As a young married woman, I found strength in my husband who faced the worries and problems of the world while I spent my time enjoying our children. I used to thank God all the time for my husband even when he became an alcoholic after ten years of marriage. Numerous prayers went up for him to that God way out there. I would cry out and ask why the stones instead of bread, unsure He heard me. I began to hear His voice in my heart. One day it said, “Walk with me on the water”. I had no doubt He was talking to me because that was the sermon that night in church. To get divorced was an agonizing decision because if nothing else I was a bulwark about my faith and tormented by the aspect of offending God. Life was often rough to the extent of having 2 nervous breakdowns. I felt guilty for exposing my children to these hardships and asked God to protect them. After 4 part-time jobs I found a shaky full-time one and divorced after 27 years of marriage, asking God to watch over him. It took more love to leave than to stay.
Doing the right thing didn’t guarantee an easy road. In my late forties I had to do all the heavy things my husband always did. Mowing my lawn was difficult and I sprained my side pulling the start mechanism on my pray-it-will-start mower. I had the Hail Mary car that would easily strand me many miles away at my job; and I hired three different shysters when my house needed repaired. I used to laugh with God and tell Him there were more important things to pray about but found out He cared about everything. I prayed He would stand in for the husband I no longer had because I was afraid. A religious person asked me if God was punishing me. I felt like Job in the bible.
I could count on being laid off at least 5 months out of the year at that first job. It was miserable sewing footballs and big knobs formed on my fingers. I was slow and afraid I would be fired. I prayed constantly to God. I thought it was a great blessing to get my second job at a rubber factory with good pay. I was proud of what I could do running a whole line but Goliath lurked around every corner. I had a fairytale notion that if I gave 110% everything would fall into place. In the workforce I encountered hatred; I was slammed for my beliefs, insulted, talked to like a harlot, called a saint, accosted, threatened and my work sabotaged. I was injured 3 times and had a near miss of loosing my right arm. You could always find me working hard and smiling and I did meet some cool people too. Laughing was my favorite pastime but those Goliaths were everywhere I went. Why did God make it so difficult? I learned more about life in 6 years than I did in 40. I had a nervous breakdown at that 7 a week job when both of my girls were pregnant with complications walked out believing God would take care of me.

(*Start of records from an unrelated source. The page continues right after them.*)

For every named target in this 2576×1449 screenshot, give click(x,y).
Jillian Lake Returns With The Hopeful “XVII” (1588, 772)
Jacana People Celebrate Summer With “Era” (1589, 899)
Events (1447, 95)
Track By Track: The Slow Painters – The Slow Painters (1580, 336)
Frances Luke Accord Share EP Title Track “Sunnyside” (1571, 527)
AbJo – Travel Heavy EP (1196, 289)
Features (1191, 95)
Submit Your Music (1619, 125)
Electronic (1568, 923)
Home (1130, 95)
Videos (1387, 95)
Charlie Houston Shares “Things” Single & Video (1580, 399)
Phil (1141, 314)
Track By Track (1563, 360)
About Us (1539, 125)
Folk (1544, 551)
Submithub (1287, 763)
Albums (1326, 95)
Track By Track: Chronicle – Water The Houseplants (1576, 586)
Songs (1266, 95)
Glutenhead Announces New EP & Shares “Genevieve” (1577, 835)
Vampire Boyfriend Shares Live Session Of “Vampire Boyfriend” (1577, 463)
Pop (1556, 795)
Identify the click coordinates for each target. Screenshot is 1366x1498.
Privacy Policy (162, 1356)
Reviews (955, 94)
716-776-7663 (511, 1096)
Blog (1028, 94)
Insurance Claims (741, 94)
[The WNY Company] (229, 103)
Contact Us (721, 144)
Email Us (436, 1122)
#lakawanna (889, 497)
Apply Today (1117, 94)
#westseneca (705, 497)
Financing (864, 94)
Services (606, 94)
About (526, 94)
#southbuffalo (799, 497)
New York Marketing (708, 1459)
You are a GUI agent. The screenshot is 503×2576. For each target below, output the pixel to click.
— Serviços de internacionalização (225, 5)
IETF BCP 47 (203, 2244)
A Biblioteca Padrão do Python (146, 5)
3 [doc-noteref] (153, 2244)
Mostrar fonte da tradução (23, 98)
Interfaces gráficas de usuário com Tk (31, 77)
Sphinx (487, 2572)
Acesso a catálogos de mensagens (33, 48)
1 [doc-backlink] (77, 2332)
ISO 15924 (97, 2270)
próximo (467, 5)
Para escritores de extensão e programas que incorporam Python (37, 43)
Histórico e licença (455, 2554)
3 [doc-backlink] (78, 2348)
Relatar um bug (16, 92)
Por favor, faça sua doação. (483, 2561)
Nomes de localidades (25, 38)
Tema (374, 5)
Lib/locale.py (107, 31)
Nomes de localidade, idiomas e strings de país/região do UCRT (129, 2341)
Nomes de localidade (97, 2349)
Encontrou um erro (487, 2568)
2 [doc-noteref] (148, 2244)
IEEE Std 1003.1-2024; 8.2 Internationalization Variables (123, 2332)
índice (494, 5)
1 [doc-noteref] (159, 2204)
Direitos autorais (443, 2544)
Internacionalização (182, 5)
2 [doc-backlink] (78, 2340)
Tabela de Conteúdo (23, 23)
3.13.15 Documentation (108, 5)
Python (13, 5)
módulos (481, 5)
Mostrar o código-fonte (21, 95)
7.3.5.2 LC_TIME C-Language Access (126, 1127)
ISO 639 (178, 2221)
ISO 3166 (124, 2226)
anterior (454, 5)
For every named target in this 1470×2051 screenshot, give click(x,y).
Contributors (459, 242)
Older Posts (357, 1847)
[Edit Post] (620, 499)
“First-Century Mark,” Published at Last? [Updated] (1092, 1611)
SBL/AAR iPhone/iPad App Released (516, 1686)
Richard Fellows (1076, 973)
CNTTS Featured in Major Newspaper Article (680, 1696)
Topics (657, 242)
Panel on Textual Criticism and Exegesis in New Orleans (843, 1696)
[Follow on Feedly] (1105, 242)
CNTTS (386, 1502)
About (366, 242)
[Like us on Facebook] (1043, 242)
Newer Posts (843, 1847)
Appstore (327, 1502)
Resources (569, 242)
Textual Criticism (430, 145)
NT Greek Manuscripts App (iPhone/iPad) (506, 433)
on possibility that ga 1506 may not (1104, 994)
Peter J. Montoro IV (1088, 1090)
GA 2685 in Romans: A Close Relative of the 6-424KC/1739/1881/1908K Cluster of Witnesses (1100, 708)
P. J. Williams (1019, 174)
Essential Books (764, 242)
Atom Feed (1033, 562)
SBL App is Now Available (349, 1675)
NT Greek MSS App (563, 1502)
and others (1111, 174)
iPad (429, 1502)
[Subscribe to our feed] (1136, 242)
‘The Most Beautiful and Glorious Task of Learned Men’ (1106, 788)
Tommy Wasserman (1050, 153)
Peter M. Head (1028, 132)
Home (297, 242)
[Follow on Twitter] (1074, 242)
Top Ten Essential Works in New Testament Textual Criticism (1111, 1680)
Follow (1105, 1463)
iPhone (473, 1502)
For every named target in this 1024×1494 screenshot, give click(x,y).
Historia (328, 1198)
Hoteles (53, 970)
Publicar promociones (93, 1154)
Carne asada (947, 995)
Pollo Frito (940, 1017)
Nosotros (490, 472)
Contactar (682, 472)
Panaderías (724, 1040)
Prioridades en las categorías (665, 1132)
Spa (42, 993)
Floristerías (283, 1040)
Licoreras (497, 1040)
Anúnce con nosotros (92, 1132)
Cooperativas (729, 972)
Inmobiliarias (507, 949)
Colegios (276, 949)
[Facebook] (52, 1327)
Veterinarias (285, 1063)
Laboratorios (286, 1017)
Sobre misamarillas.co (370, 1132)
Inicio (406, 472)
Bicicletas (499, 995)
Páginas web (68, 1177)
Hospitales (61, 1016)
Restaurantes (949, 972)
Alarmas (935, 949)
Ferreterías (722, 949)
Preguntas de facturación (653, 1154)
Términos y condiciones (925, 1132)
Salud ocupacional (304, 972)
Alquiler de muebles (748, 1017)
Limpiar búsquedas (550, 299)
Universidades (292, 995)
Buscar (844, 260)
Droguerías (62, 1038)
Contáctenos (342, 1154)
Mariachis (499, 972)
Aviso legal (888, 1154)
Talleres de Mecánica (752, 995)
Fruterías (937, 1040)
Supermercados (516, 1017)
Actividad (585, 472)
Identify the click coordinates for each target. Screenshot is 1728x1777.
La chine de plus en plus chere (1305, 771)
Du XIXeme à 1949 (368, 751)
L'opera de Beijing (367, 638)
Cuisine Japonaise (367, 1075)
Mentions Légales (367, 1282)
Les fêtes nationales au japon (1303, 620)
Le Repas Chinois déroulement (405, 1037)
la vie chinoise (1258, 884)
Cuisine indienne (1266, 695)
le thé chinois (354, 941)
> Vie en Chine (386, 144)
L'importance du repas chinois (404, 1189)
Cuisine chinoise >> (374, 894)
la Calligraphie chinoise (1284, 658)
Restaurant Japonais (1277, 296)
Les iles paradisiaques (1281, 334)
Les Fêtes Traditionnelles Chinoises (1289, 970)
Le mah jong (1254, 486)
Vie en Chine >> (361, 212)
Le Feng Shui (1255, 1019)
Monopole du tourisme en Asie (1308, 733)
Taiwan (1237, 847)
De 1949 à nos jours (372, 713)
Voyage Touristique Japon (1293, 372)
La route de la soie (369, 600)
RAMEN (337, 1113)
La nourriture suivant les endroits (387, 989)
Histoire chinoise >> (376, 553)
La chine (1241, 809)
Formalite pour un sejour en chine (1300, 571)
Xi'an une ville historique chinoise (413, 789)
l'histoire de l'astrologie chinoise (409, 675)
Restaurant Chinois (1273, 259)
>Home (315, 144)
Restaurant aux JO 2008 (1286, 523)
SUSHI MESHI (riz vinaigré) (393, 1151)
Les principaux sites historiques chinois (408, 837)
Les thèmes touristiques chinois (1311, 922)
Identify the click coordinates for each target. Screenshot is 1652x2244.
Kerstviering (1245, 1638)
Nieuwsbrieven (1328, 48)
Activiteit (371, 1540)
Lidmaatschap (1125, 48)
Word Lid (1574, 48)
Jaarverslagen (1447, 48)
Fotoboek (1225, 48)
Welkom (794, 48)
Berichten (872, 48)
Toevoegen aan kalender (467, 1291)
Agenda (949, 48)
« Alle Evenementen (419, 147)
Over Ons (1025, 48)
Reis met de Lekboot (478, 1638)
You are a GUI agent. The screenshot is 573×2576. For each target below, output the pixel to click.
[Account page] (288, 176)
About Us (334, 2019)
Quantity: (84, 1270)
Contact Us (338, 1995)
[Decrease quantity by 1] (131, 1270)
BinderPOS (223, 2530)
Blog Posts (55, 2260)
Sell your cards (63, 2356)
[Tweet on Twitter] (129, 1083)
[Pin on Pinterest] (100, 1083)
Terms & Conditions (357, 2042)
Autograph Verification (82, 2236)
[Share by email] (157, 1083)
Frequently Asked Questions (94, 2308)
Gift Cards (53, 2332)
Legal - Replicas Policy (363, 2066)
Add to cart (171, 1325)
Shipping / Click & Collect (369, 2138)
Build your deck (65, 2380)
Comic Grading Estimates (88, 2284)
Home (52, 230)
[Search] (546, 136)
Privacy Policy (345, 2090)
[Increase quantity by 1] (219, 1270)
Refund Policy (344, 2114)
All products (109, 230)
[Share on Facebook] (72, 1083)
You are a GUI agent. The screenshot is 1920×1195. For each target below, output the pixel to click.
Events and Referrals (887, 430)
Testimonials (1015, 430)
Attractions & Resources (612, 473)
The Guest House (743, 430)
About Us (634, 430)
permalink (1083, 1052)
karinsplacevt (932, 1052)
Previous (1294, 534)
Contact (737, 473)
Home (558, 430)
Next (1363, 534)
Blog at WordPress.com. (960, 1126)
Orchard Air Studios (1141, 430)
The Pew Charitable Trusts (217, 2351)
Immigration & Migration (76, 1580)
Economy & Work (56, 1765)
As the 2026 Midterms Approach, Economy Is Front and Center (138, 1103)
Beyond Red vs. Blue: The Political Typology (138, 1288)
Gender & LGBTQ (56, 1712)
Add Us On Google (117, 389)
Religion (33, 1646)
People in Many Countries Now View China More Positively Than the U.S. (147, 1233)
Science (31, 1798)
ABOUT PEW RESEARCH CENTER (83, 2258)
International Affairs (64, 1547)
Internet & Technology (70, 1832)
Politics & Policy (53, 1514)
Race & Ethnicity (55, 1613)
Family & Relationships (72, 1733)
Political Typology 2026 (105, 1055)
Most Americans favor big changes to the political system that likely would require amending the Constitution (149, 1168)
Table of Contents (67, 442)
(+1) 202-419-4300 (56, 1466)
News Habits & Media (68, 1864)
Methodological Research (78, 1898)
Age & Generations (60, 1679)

.After my body and mind were worn out and three more jobs, I remarried my ex-husband who never stopped loving me. All the fairy tales I believed in were not coming my way. Good guys often finished last. I often laugh with God about all my burnt bridges and the 5 in all jobs I had before I remarried telling Him I could always relocate if anything happened to my husband who hadn’t stopped the drinking. I felt a failure in every way possible except for one. I had developed this dialogue with God that seemed so natural and it brings me to tears to think of all that He protected me through. I have no inner strength except in the Lord. When you walk through the valley of darkness long enough you become less afraid of the dark.